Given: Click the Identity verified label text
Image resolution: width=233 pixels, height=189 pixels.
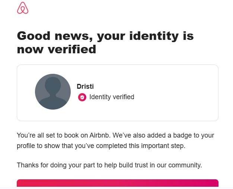Looking at the screenshot, I should (112, 97).
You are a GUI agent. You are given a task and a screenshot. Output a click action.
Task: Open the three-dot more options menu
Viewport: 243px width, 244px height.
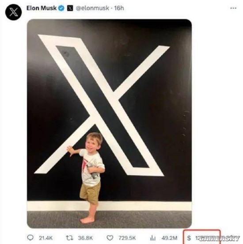[233, 8]
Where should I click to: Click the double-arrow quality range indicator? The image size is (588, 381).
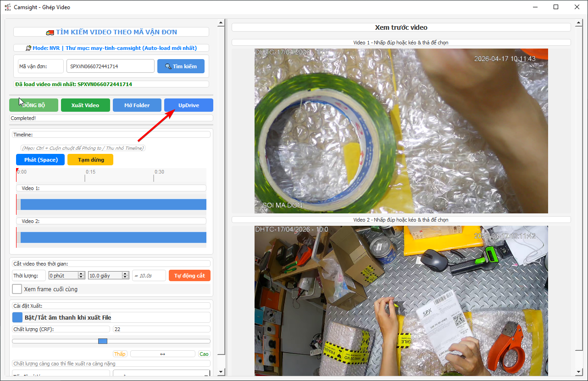pyautogui.click(x=162, y=354)
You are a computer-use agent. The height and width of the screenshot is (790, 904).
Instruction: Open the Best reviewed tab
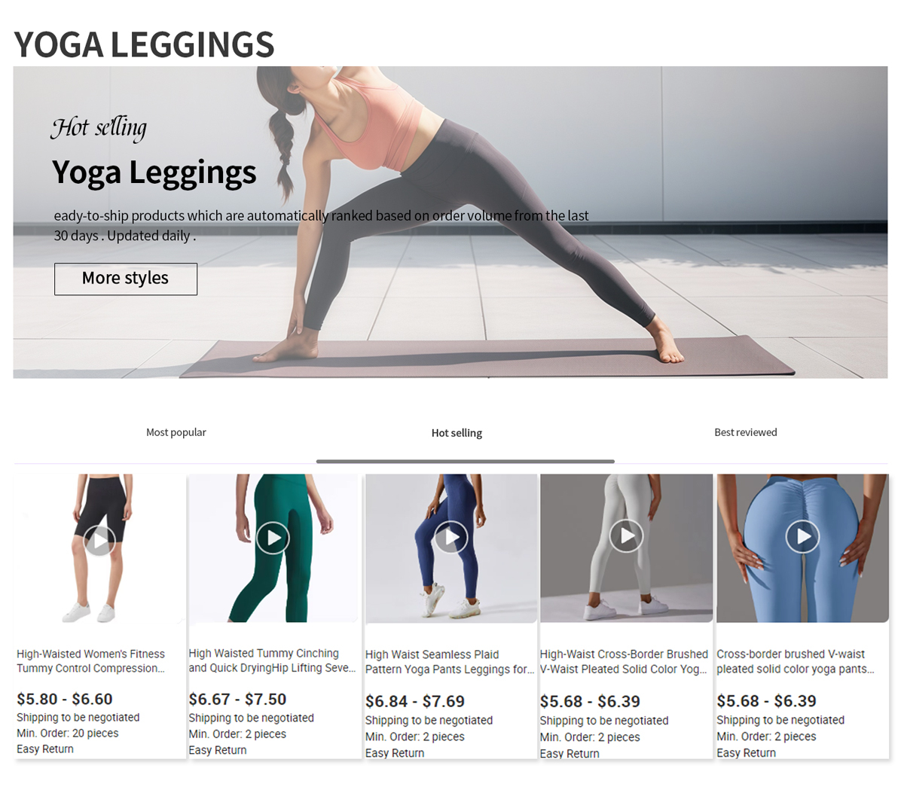tap(746, 432)
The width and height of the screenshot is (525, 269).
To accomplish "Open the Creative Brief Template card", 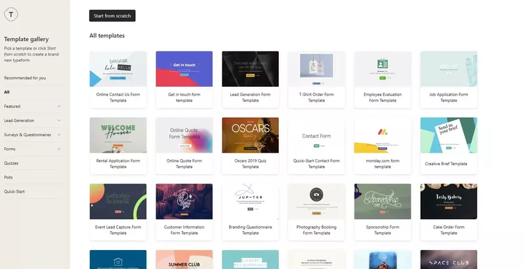I will [x=448, y=135].
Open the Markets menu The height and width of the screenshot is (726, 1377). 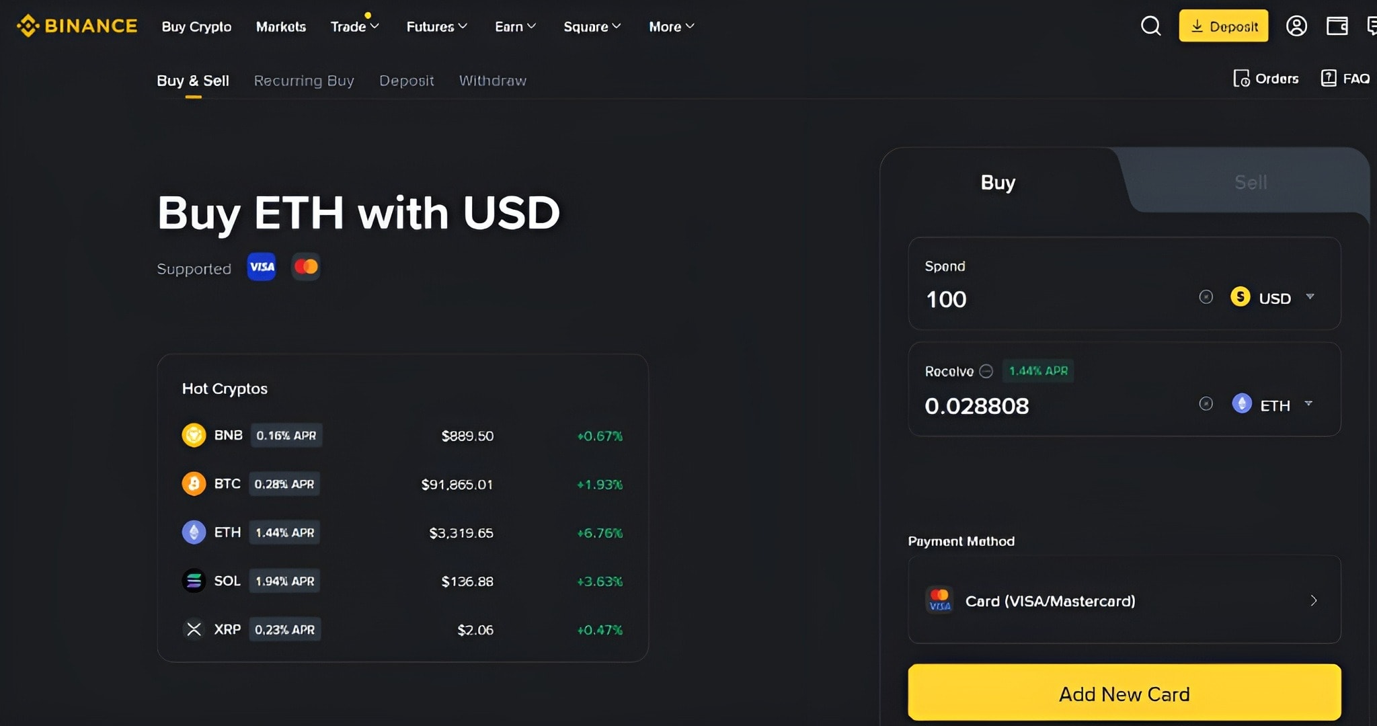281,27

★ ★ ★ ★ ★

What you have to do | Reproduce the listing above from the line that holds "Task: Open the three-dot more options menu" through the line that holds "The width and", both included, with the pictures left out.

Exercise result |
Task: Open the three-dot more options menu
Viewport: 243px width, 244px height.
[233, 8]
Where should I click to: Click the double-arrow quality range indicator? The image size is (588, 381).
pyautogui.click(x=162, y=354)
You are a computer-use agent. The height and width of the screenshot is (790, 904).
Instruction: Open the Best reviewed tab
tap(746, 432)
The width and height of the screenshot is (525, 269).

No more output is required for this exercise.